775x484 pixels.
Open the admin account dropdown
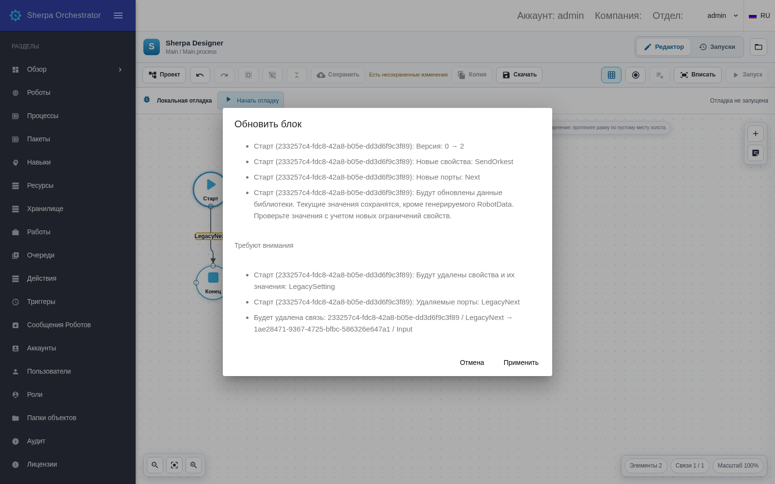click(x=723, y=15)
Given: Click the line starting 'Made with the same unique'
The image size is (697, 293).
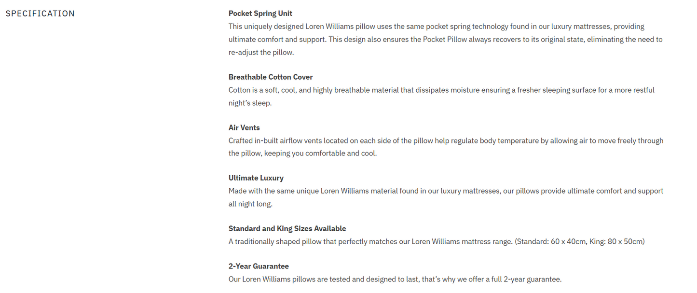Looking at the screenshot, I should (446, 191).
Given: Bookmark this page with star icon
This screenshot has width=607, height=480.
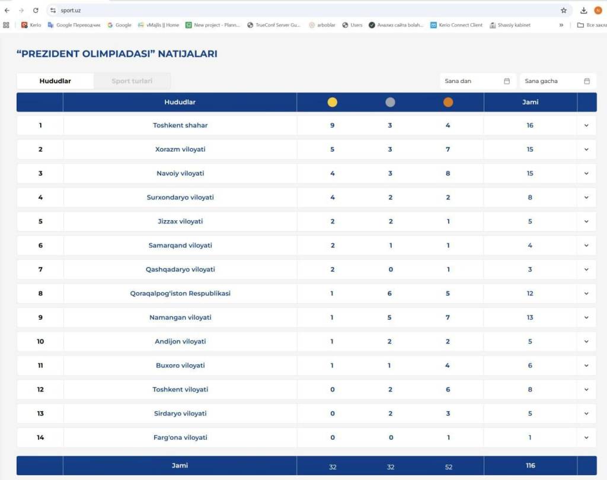Looking at the screenshot, I should [x=564, y=10].
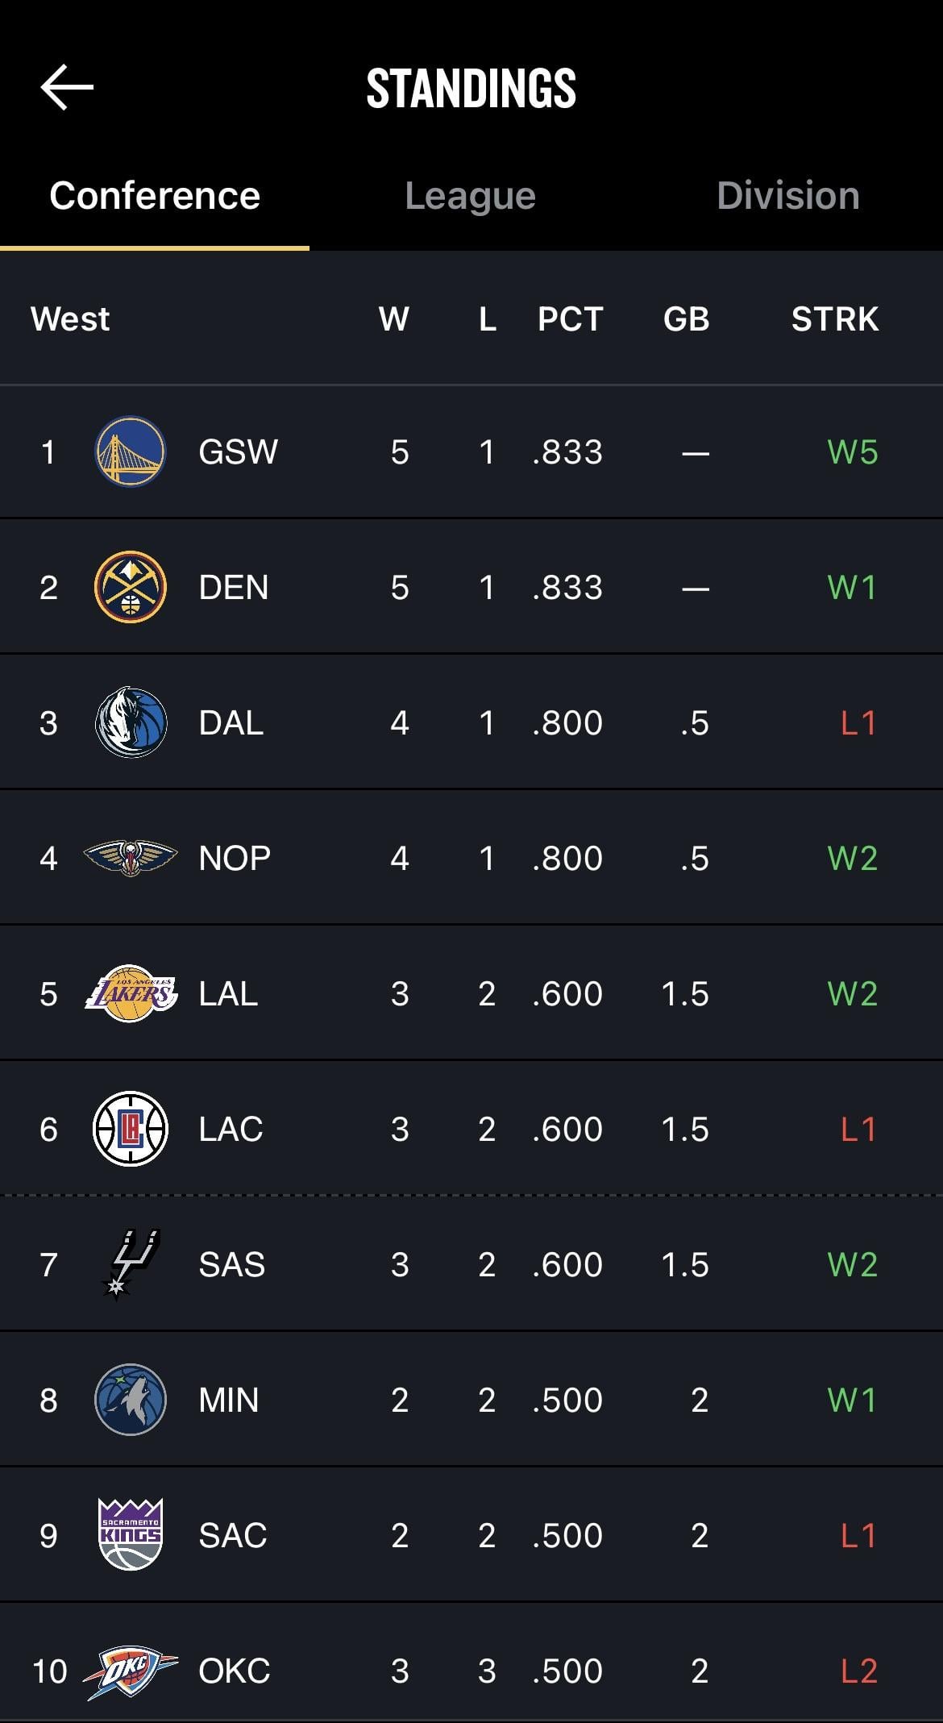Image resolution: width=943 pixels, height=1723 pixels.
Task: Switch to the Division tab
Action: coord(787,196)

§ §

**Problem statement**
Line count for the word "Given": please state how many lines of the records above contain it, and nothing else.

**Answer box**
2